Negotiations between states have not produced an agreement on how to allocate the dwindling water, so the federal government has offered tentative plans

water in a lake appears several feet lower than a line on the canyon walls where it used to reach
Lake Mead in July 2021—the lighter colored rocks indicate how high water levels used to be. Last summer, the lake was filled to just 27 percent of capacity, its lowest water levels since 1937. PATRICK T. FALLON / AFP via Getty Images

As the Colorado River and its reservoirs dry up, Western states that depend on the waterway have been scrambling to come up with a plan to conserve it. Now, the federal government is one step closer to imposing mandatory water use restrictions.

Seven states in the river’s basin—Arizona, California, Colorado, New Mexico, Nevada, Utah and Wyoming—have been negotiating a plan to reduce water usage since last year. But they missed an August deadline to come up with their own solution and let another deadline pass by in January.

In response, the Department of the Interior has now outlined its own proposals for reducing water use in the river basin. The possible cuts were listed in an environmental impact statement released Tuesday, which will be open for a 45-day public comment period.

If the federal government imposes these cuts on states, the scale of mandated water reduction would be unprecedented in the country’s history, writes the New York Times Christopher Flavelle.

But state officials hope to reach their own agreement before the federal government steps in, writes the Washington Post’s Joshua Partlow. Interior Secretary Deb Haaland is expected to pick a plan this summer.

“They’re showing that they will tell the states what to do,” Sharon Megdal, director of the University of Arizona’s Water Resources Research Center, tells the Times. “It will now be up to the states to say, well, we have a better idea—and here it is.”

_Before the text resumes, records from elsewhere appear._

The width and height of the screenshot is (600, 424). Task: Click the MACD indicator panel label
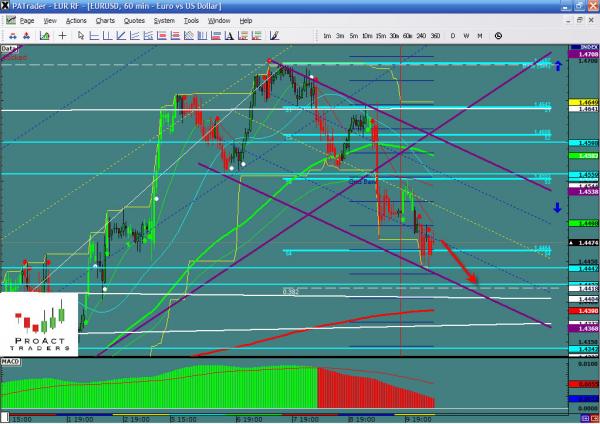click(x=11, y=361)
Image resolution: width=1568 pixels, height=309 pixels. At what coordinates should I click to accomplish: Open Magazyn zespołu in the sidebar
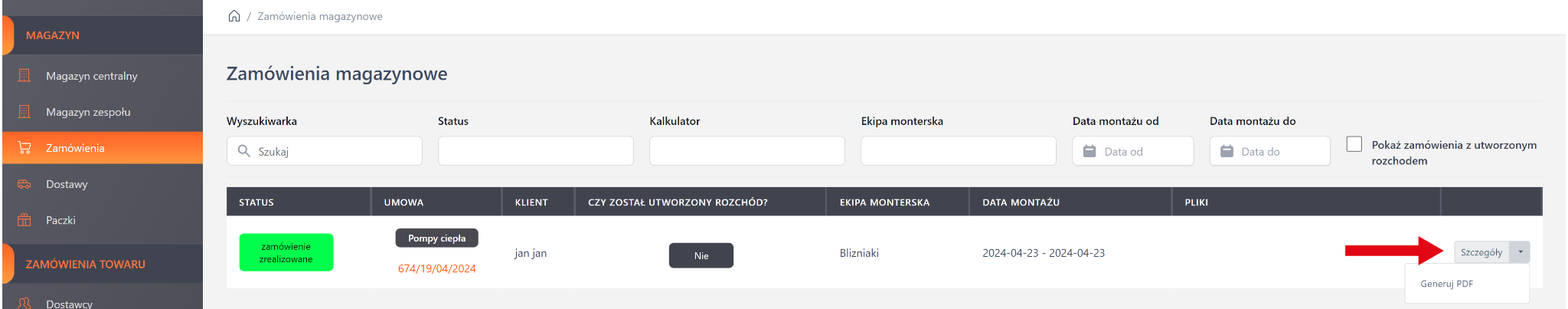tap(88, 112)
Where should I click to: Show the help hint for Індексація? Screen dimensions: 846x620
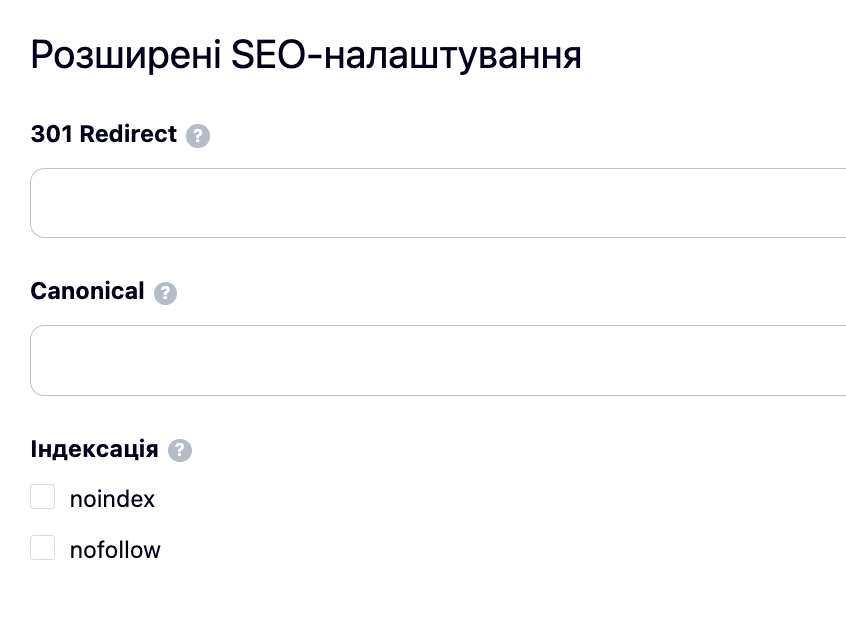click(180, 450)
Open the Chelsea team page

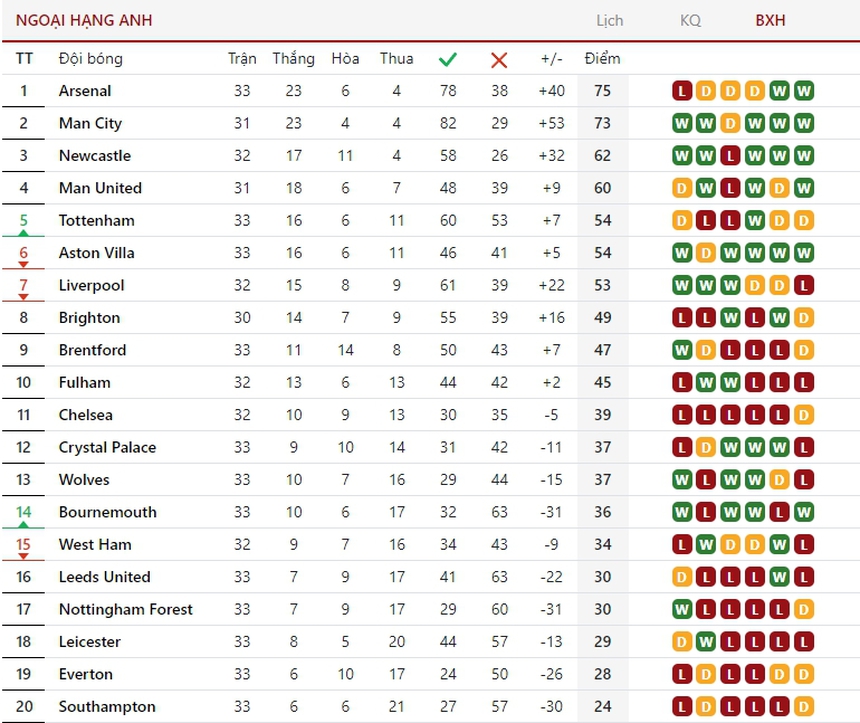pos(85,414)
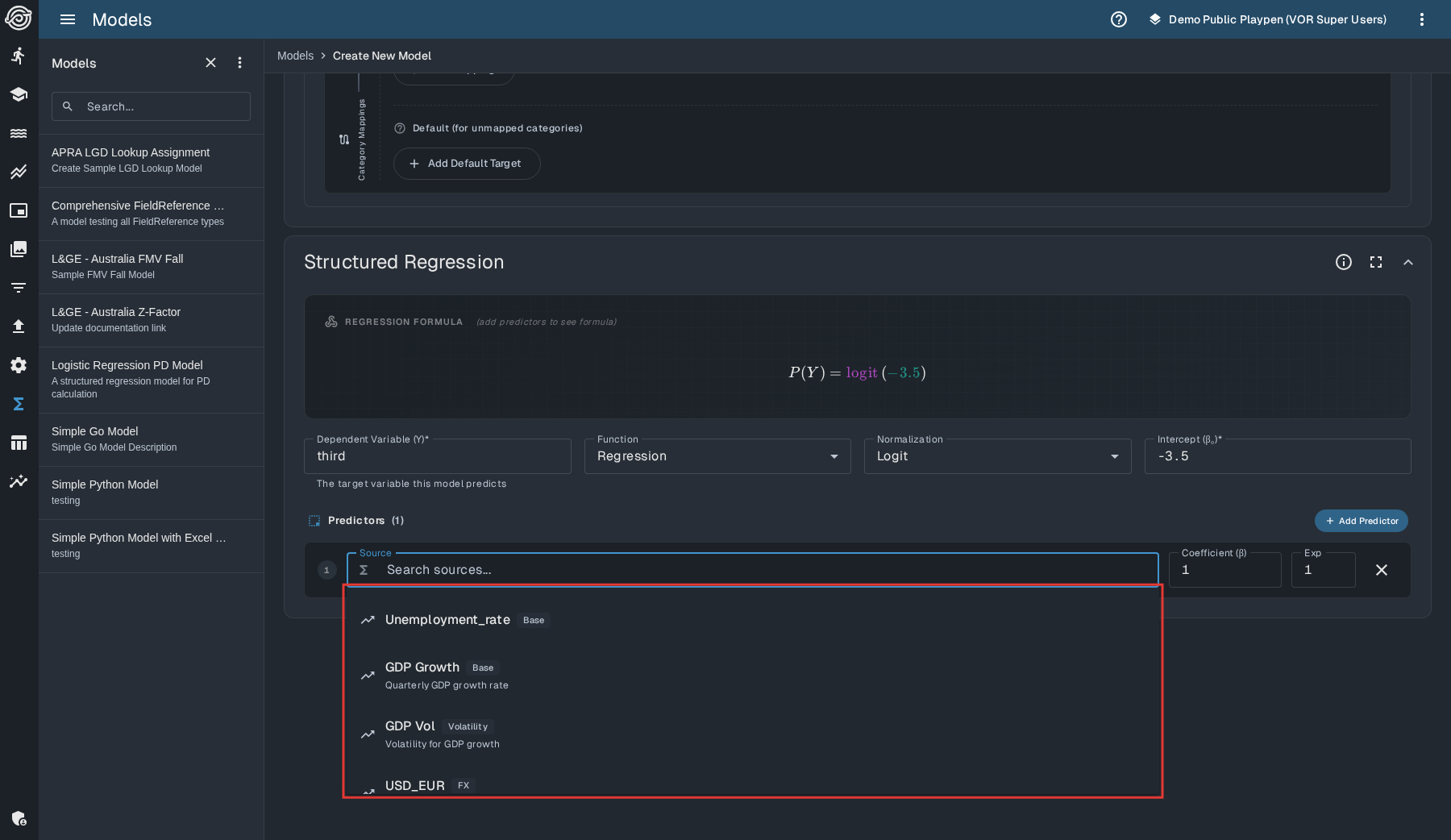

“It is our hope and our fervent desire that the tools laid out in the supplemental [environmental impact statement] never have to be used,” Deputy Interior Secretary Tommy Beaudreau tells Politico’s Annie Snider. “At the end of the day, though, it’s the Secretary’s responsibility to keep this system operating and continue providing services.”

The Colorado River Basin supplies water to nearly 40 million people and irrigates almost 5.5 million acres of agricultural lands. Around 4 million Americans get electricity from hydroelectric power generated by the Hoover Dam at Lake Mead and the Glen Canyon Dam at Lake Powell.

But a combination of drought and overuse has caused water levels in the two lakes to fall so low that they may soon be unable to create electricity. Last summer, Lake Mead’s water level dropped to just 27 percent of its capacity, the lowest it has been since 1937.

States have been tasked with coming up with a solution for cutting water use to increase the amount stored in these natural reservoirs, but they have so far been unable to do so. As a result, the Department of the Interior proposed three potential options for how to divide the river.

One alternative prioritizes older claims to water, per Jennifer Yachnin of E&E News. Much of California, including its farming regions, would receive priority for water, while large parts of Phoenix and Los Angeles’ allotments would “get taken virtually to zero,” Beaudreau tells the Post.

Nevada would also face significant cuts in this scenario, especially Las Vegas, which gets 90 percent of its water supply from the river, per CNN’s Ella Nilsen. If Arizona has to absorb the bulk of the cuts, the burden would also fall heavily on Native American tribes that are guaranteed rights to the water by treaty, writes the Times.

A second proposal would divide cuts evenly between states. In this case, users in Arizona, California and Nevada would face equal cuts, per the Post. These are the only three states the federal government can impose cuts on, though applying them equally could lead to lawsuits from some states.

Under a third proposal, no action would be taken—this alternative is unlikely to become policy, since it would likely invite further drops in water levels and electricity production.

Federal officials say states could try to find a compromise between the first two options, treating each alternative as a “bookend” on a spectrum of possible policies, according to the Post. The cuts under both alternatives could total as much as 2.1 million acre-feet, a vast amount of water that roughly equals what Arizona is expected to draw from the river this year, writes CNN.